┏━━

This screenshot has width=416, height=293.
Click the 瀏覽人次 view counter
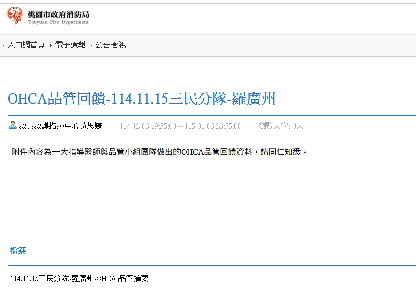[281, 126]
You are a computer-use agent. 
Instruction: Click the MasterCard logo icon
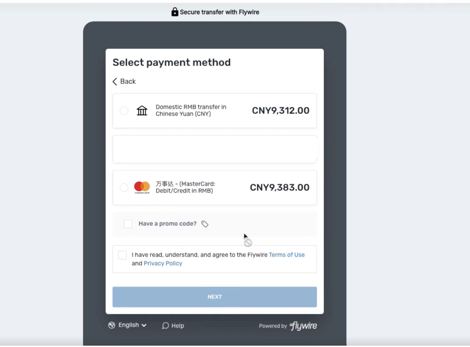coord(142,187)
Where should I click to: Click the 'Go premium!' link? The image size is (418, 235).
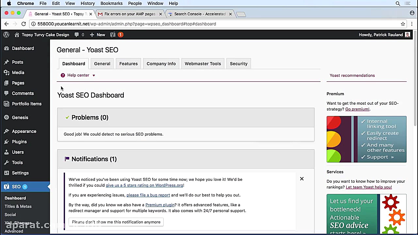[357, 109]
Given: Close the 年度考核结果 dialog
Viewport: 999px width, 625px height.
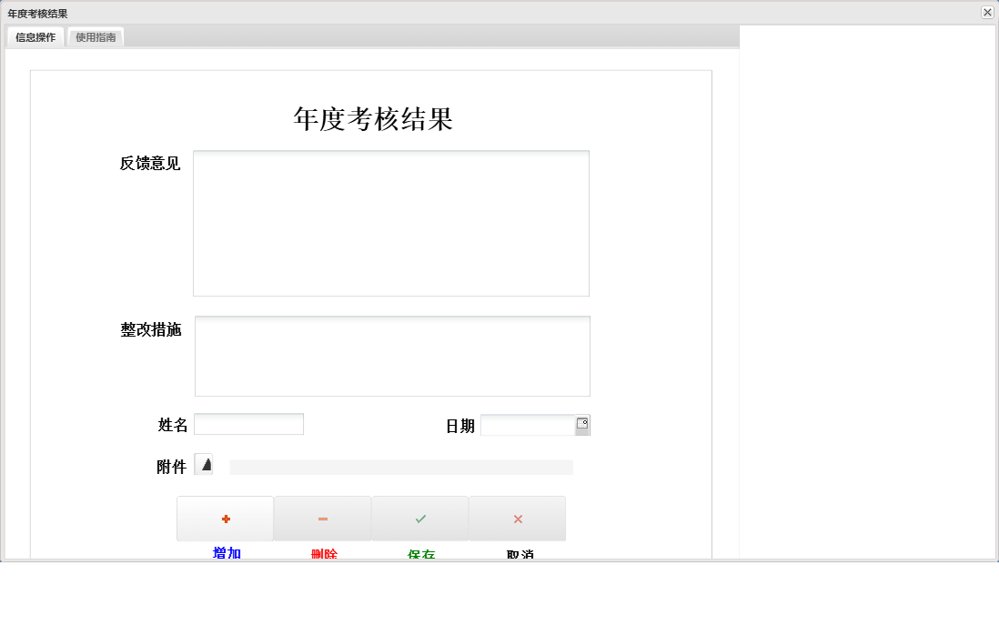Looking at the screenshot, I should tap(988, 13).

┗━━

# Requirement
Leave the pictures out, and reproduce only the lines from the line holding "Instruction: Click the MasterCard logo icon" through the last line of the material, both included.

# Task result
Instruction: Click the MasterCard logo icon
coord(142,187)
Where should I click to: Click the 'Go premium!' link? The image size is (418, 235).
[357, 109]
Given: Close the 年度考核结果 dialog
Viewport: 999px width, 625px height.
Looking at the screenshot, I should tap(988, 13).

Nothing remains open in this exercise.